Why Dogs Sniff, and Why Owners Shouldn’t Be Embarrassed About It

Juliet Farmer
dog nose

Photo by Juliet Farmer

I've always called my dog, Greta, Sniffy McSnifferson because (you guessed it) she likes to sniff. Everything.

And I'm not just talking bushes, piles of leaves, and grass, but also other dogs' (and our cats') behinds, as well as the crotches of guests who enter my home.

Most people seem to understand that this is all very normal dog behavior, but every once in a while I will encounter another dog owner who seems quite mortified that his or her dog wants to sniff Greta's caboose.

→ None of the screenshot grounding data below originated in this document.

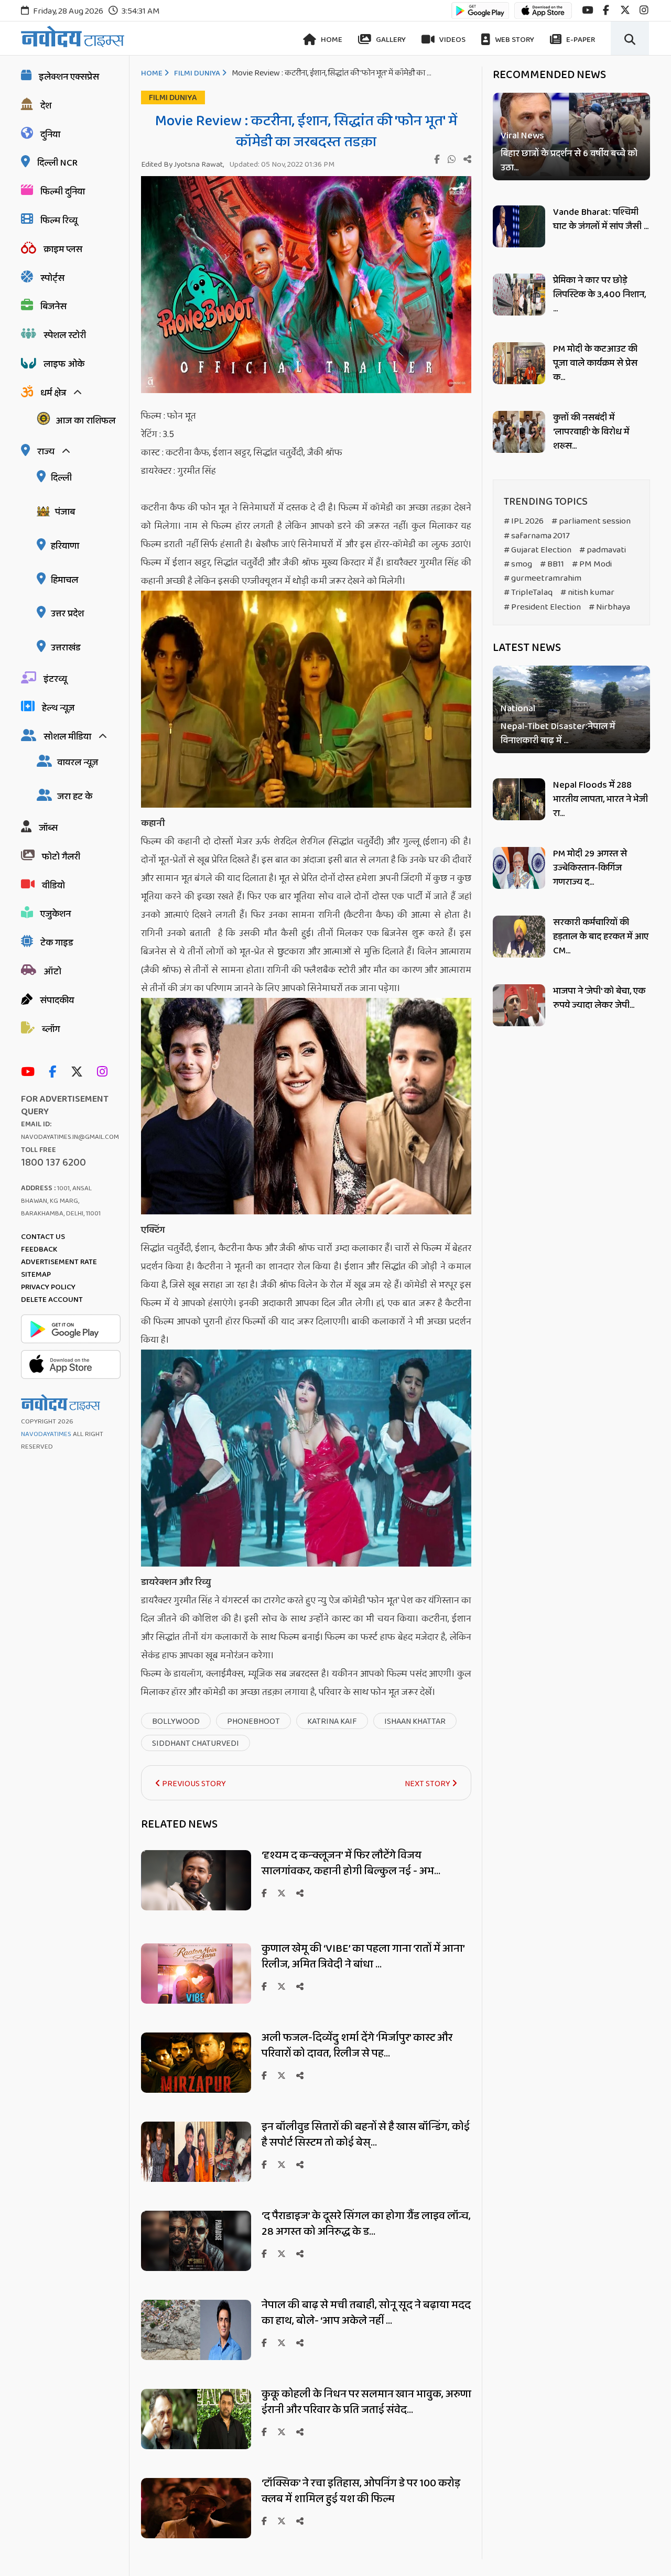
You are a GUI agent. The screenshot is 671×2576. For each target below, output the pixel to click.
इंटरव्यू (55, 679)
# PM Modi (592, 564)
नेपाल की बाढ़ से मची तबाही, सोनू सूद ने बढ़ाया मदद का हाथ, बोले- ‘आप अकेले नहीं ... (366, 2313)
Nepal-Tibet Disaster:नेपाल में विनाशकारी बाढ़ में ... (558, 734)
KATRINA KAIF (332, 1721)
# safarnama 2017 (537, 536)
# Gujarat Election (537, 550)
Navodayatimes (46, 1434)
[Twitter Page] (79, 1073)
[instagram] (644, 10)
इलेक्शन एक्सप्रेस (69, 77)
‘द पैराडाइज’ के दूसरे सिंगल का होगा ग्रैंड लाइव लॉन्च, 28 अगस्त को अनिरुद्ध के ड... (366, 2224)
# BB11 (552, 564)
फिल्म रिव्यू (59, 220)
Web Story (513, 40)
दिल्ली (61, 478)
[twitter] (625, 10)
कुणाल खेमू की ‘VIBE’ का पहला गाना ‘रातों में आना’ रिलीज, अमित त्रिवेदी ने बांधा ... (363, 1956)
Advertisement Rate (59, 1262)
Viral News (522, 136)
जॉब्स (48, 828)
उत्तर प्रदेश (67, 613)
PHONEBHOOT (253, 1721)
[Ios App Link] (543, 15)
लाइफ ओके (64, 364)
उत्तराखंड (66, 647)
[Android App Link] (480, 15)
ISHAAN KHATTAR (415, 1721)
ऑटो (52, 971)
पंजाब (65, 512)
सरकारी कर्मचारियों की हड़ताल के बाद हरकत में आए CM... (600, 936)
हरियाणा (65, 546)
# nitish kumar (587, 592)
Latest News (527, 647)
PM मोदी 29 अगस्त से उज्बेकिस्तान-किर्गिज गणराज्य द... (590, 867)
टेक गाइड (56, 943)
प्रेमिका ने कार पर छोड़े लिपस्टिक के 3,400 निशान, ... (599, 294)
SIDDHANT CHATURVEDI (195, 1743)
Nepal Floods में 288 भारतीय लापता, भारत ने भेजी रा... (600, 799)
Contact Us (43, 1237)
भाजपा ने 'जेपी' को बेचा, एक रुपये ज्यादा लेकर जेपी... (599, 998)
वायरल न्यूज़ (77, 762)
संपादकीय (57, 1000)
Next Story (428, 1783)
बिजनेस (53, 306)
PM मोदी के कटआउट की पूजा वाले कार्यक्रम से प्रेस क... (595, 363)
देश (45, 106)
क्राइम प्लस (63, 249)
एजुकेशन (55, 914)
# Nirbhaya (609, 607)
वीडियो (53, 885)
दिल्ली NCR (57, 163)
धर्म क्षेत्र (53, 393)
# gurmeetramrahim (542, 578)
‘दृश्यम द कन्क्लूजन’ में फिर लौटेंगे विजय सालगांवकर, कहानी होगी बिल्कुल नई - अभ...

I, on the other hand, tend to view it as the equivalent of a handshake, fist bump, small hug or verbal acknowledgement. After all, it's not like they can say, "Good morning!"

According to Psychology Today, at least 33 percent of a dog's brain is devoted to processing olfactory information (in humans that figure is closer to about 5 percent). Dogs (and their noses) are used to sniff out drugs, explosives, even cancer.

So the next time you're out walking your dog, and he or she stops to sniff another dog's behind, instead of cringing with embarrassment, stop and dogthromorphisize, and you'll realize that your pets are just saying "Hey, how are ya?"

Is your dog a crazy sniffer? Does it embarrass you?